“Norma” al Teatro Regio di Torino

Torino, Teatro Regio, Stagione d’opera e di balletto 2014-2015
The Best of Italian Opera
“NORMA”
Tragedia lirica in due atti su libretto di Felice Romani
Musica Vincenzo Bellini
Norma MARIA AGRESTA
Pollione ROBERTO ARONICA
Oroveso RICCARDO ZANELLATO
Adalgisa VERONICA SIMEONI
Flavio ANDREA GIOVANNINI
Clotilde SAMANTHA KORBEY
Orchestra e Coro del Teatro Regio di Torino
Direttore Roberto Abbado
Maestro del coro Claudio Fenoglio
Regia Alberto Fassini
Ripresa da Vittorio Borrelli
Scene e costumi William Orlandi
Luci Andrea Anfossi
Direttore dell’allestimento Saverio Santoliquido
Allestimento Teatro Regio in coproduzione con Opera Scene Europa (Roma)
Torino, 22 luglio 2015

Insieme a Bohème, Barbiere di Siviglia e Traviata, il Teatro Regio di Torino ha deciso di programmare anche quattro recite di Norma nell’ambito del proprio festival estivo The Best of Italian Opera (9-26 luglio), in occasione di Expo 2015. Se occorre attendere il bilancio finale per sapere quanti spettatori abbiano presenziato alle recite straordinarie, e soprattutto quale interesse nei visitatori internazionali abbia destato la rassegna torinese, certamente va detto che i melomani e gli appassionati del Piemonte hanno seguito con grande fedeltà le proposte del teatro, considerata anche la popolarità dei titoli. Per questa terza recita di Norma la platea del Regio non era gremita, ma affollata di un pubblico molto attento, partecipe, forse incline a rendere sempre omaggio a tutti gli interpreti che si avvicendano sul palcoscenico.

ESERCIZIO PROPOSTO A - Trascriva dalla recensione di Norma il passo che va da "Torino, 22 luglio" fino a "avvicendano sul palcoscenico." incluso.
ESERCIZIO PROPOSTO B -
Risponda in base alla recensione di Norma:
(i) Chi è il direttore indicato per l'Orchestra e Coro del Teatro Regio di Torino?
(ii) In quale periodo si tiene il festival The Best of Italian Opera?
(iii) Quante recite di Norma ha programmato il Teatro Regio?

ESTRATTI DEI DATI -

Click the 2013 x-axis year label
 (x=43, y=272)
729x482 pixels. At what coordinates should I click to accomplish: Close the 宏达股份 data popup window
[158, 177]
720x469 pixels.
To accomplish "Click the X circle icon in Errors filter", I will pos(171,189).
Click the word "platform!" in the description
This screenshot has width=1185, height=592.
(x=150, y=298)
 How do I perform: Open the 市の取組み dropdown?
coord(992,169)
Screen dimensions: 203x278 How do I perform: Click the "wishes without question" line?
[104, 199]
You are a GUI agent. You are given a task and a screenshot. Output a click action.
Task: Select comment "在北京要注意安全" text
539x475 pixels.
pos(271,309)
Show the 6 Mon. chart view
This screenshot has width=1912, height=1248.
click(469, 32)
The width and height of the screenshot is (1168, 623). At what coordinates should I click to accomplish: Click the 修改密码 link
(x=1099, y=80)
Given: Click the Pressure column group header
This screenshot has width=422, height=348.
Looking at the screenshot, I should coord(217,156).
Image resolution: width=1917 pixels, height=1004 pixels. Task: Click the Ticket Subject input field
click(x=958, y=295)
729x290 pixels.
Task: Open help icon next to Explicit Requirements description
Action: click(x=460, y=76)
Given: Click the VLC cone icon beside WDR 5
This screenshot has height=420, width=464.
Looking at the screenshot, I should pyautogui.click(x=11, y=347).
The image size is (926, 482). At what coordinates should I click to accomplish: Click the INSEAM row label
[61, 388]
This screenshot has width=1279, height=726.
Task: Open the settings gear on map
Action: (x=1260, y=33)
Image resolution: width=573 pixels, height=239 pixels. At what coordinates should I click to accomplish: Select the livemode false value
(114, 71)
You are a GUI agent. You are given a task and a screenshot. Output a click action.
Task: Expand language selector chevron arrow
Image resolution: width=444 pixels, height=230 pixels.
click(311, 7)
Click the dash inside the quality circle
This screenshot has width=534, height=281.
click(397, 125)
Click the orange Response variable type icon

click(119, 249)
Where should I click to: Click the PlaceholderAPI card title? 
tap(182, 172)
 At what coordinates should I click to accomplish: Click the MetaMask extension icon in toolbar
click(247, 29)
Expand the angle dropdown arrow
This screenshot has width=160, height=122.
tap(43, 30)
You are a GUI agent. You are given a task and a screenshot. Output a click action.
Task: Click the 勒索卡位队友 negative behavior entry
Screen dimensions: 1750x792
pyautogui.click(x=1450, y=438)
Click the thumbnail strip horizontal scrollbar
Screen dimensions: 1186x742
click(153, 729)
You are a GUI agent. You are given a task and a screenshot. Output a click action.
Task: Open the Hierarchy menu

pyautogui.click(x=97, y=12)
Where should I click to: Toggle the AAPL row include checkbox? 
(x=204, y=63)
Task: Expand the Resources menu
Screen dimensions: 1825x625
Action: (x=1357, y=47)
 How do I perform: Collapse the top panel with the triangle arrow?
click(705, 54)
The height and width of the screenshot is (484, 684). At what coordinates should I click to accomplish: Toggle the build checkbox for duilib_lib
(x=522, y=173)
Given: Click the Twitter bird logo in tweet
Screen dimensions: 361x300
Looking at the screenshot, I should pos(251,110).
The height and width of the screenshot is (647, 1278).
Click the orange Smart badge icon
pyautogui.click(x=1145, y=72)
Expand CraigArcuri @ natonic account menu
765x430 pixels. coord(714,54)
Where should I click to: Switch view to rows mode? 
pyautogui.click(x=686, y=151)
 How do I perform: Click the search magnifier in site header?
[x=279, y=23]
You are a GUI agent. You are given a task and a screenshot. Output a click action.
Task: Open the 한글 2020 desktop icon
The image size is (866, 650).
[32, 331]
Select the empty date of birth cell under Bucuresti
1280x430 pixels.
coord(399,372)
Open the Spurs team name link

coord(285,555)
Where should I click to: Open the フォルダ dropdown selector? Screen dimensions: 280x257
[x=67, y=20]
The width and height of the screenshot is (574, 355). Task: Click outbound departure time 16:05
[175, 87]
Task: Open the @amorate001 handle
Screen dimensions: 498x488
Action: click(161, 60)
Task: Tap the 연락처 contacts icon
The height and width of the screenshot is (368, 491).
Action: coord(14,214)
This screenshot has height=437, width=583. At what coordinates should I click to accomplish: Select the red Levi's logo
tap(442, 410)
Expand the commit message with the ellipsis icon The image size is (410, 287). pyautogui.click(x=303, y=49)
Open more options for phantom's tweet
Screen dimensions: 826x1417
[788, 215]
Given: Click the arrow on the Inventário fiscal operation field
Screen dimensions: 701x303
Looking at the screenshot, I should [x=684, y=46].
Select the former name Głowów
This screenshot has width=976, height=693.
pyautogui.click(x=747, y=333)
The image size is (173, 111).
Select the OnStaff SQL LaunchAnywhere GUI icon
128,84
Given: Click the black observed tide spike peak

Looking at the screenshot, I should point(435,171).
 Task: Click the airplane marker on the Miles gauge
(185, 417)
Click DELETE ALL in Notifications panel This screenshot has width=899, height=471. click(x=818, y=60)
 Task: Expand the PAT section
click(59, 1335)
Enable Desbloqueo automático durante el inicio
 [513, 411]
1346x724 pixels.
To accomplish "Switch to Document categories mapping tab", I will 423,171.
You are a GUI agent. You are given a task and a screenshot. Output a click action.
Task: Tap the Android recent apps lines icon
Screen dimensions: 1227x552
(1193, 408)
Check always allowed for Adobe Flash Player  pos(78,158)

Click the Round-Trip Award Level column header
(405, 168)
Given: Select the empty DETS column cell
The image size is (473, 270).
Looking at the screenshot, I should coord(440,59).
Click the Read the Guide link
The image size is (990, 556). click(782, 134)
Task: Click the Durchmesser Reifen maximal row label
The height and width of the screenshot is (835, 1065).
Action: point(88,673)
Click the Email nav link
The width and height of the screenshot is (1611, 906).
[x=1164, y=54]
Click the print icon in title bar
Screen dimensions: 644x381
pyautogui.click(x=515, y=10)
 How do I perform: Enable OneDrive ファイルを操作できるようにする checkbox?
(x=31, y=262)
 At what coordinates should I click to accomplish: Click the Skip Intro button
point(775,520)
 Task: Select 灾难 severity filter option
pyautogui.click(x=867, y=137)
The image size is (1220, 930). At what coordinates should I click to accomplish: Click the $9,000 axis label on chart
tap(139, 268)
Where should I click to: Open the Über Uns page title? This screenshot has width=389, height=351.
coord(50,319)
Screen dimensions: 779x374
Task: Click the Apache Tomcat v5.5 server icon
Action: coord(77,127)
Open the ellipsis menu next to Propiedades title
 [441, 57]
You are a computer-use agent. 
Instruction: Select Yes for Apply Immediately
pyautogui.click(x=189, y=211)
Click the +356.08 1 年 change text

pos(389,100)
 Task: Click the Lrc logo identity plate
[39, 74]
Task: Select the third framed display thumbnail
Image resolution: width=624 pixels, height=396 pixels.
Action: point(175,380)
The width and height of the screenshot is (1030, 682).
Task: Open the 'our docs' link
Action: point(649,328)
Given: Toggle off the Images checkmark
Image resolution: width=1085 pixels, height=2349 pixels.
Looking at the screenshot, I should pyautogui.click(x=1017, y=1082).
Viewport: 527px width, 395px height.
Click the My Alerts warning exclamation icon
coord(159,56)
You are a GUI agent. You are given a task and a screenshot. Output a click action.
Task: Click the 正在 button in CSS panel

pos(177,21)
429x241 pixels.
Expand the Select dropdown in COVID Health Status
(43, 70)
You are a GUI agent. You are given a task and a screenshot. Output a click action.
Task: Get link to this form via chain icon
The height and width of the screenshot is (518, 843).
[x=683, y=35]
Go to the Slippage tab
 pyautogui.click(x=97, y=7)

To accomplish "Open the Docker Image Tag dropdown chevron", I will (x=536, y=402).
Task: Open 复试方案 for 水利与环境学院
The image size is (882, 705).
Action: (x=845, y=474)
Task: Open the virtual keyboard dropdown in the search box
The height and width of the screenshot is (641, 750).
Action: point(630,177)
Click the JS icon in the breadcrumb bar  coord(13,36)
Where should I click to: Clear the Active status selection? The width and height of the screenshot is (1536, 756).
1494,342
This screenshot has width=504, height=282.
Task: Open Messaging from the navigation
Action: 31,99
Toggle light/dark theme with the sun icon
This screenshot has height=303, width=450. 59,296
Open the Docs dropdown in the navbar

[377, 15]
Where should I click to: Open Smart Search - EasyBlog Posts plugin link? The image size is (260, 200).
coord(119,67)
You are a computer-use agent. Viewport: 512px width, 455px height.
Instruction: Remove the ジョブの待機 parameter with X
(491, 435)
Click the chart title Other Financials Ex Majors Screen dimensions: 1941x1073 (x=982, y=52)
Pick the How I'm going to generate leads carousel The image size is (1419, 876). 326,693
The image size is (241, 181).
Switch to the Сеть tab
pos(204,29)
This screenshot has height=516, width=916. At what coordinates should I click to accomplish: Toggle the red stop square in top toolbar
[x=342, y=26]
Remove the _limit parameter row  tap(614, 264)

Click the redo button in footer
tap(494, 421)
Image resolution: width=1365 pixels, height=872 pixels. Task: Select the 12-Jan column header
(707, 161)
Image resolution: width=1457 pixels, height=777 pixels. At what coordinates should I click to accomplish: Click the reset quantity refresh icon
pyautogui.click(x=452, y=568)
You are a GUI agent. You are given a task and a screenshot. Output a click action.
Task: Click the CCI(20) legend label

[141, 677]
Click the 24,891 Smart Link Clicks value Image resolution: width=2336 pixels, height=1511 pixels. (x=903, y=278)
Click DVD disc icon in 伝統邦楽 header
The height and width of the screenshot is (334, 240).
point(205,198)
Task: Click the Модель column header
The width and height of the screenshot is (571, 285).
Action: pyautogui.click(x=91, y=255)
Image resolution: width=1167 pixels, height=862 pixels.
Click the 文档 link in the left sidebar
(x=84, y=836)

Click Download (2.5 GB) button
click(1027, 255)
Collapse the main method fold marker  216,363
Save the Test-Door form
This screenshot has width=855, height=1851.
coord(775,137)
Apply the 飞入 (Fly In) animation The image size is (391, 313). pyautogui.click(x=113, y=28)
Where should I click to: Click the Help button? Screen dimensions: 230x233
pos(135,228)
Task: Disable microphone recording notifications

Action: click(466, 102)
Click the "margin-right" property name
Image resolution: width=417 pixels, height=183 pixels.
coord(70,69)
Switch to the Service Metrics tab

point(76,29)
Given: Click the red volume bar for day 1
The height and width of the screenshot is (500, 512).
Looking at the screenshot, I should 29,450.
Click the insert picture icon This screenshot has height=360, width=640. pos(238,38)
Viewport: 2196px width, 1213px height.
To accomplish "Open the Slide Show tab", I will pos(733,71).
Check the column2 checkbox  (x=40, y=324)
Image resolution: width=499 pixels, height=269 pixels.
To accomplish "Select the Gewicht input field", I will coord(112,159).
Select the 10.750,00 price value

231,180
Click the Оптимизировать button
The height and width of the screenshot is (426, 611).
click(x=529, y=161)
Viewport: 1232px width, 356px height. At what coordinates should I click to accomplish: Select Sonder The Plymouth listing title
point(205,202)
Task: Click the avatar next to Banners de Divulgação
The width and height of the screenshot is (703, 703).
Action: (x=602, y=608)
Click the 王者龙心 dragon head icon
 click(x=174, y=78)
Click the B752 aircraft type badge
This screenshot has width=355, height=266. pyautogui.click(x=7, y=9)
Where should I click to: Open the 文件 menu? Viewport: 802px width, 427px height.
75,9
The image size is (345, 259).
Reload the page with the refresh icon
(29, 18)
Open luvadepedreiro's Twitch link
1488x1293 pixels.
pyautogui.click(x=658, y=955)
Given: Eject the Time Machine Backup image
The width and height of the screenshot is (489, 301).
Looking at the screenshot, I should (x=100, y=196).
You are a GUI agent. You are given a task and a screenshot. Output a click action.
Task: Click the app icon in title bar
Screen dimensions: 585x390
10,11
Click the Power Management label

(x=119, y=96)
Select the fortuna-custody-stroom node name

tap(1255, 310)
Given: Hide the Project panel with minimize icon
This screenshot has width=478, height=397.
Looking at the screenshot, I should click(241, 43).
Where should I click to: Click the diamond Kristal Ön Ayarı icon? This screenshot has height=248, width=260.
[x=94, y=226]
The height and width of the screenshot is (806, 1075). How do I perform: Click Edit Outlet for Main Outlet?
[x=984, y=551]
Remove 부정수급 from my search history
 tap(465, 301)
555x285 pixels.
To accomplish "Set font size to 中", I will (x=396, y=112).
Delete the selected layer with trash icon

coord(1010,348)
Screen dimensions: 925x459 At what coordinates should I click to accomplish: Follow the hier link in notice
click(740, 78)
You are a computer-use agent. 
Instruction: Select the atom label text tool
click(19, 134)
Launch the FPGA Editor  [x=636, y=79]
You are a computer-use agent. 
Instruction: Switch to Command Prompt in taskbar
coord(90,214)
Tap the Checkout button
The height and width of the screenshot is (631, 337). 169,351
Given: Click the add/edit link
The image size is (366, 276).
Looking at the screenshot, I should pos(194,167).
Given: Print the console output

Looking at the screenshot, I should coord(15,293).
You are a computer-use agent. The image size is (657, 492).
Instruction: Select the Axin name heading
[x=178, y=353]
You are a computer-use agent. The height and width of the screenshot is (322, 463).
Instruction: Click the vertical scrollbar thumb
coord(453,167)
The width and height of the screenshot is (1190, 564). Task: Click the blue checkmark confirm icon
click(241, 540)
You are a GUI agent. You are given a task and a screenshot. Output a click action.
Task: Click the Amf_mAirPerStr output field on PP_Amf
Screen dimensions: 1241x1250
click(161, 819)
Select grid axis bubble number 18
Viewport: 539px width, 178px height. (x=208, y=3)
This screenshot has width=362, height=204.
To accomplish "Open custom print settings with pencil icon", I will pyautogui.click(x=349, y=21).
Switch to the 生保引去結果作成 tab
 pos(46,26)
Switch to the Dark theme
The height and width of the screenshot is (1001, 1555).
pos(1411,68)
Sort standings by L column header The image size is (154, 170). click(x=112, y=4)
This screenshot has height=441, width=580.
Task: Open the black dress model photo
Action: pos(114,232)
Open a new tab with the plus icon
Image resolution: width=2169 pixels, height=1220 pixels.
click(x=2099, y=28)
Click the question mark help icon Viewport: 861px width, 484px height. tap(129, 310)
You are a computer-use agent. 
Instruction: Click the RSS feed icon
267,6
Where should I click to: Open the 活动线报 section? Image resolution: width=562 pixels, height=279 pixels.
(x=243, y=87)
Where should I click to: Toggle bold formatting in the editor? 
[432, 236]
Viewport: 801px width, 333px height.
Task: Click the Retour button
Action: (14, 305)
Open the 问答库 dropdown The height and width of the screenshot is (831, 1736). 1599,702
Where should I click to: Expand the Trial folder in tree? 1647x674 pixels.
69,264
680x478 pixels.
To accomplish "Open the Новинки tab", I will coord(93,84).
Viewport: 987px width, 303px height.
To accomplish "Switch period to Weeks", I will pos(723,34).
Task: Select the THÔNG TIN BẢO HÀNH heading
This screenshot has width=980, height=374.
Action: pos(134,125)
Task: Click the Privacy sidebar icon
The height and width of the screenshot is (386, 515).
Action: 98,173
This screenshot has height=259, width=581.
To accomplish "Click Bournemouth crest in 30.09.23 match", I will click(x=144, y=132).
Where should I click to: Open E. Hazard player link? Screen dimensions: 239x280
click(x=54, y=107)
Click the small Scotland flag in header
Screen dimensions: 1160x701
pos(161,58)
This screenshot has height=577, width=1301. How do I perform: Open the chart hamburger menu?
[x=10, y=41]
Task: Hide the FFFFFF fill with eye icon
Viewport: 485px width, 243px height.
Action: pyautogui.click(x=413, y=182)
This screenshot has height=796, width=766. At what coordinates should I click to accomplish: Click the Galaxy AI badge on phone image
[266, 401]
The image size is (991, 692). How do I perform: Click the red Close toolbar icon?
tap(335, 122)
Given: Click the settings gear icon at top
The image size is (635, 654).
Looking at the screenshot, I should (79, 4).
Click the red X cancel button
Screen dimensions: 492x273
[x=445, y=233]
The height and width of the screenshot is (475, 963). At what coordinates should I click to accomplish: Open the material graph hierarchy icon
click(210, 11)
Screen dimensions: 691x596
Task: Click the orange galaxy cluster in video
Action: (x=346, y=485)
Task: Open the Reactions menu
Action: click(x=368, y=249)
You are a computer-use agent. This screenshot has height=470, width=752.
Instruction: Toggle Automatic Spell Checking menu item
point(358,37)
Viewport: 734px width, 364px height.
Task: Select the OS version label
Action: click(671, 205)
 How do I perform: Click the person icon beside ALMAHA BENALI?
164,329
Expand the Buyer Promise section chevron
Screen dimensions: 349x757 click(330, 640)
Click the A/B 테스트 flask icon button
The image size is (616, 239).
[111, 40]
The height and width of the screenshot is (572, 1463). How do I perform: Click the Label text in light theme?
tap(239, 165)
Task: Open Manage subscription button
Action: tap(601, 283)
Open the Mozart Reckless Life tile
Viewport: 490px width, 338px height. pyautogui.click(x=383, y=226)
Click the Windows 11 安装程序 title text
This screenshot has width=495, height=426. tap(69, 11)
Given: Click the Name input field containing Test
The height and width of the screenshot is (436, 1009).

RISULTATO RICHIESTO A -
Torino, 22 luglio 2015

Insieme a Bohème, Barbiere di Siviglia e Traviata, il Teatro Regio di Torino ha deciso di programmare anche quattro recite di Norma nell’ambito del proprio festival estivo The Best of Italian Opera (9-26 luglio), in occasione di Expo 2015. Se occorre attendere il bilancio finale per sapere quanti spettatori abbiano presenziato alle recite straordinarie, e soprattutto quale interesse nei visitatori internazionali abbia destato la rassegna torinese, certamente va detto che i melomani e gli appassionati del Piemonte hanno seguito con grande fedeltà le proposte del teatro, considerata anche la popolarità dei titoli. Per questa terza recita di Norma la platea del Regio non era gremita, ma affollata di un pubblico molto attento, partecipe, forse incline a rendere sempre omaggio a tutti gli interpreti che si avvicendano sul palcoscenico.

RISULTATO RICHIESTO B -
(i) Roberto Abbado.
(ii) Dal 9 al 26 luglio.
(iii) Quattro.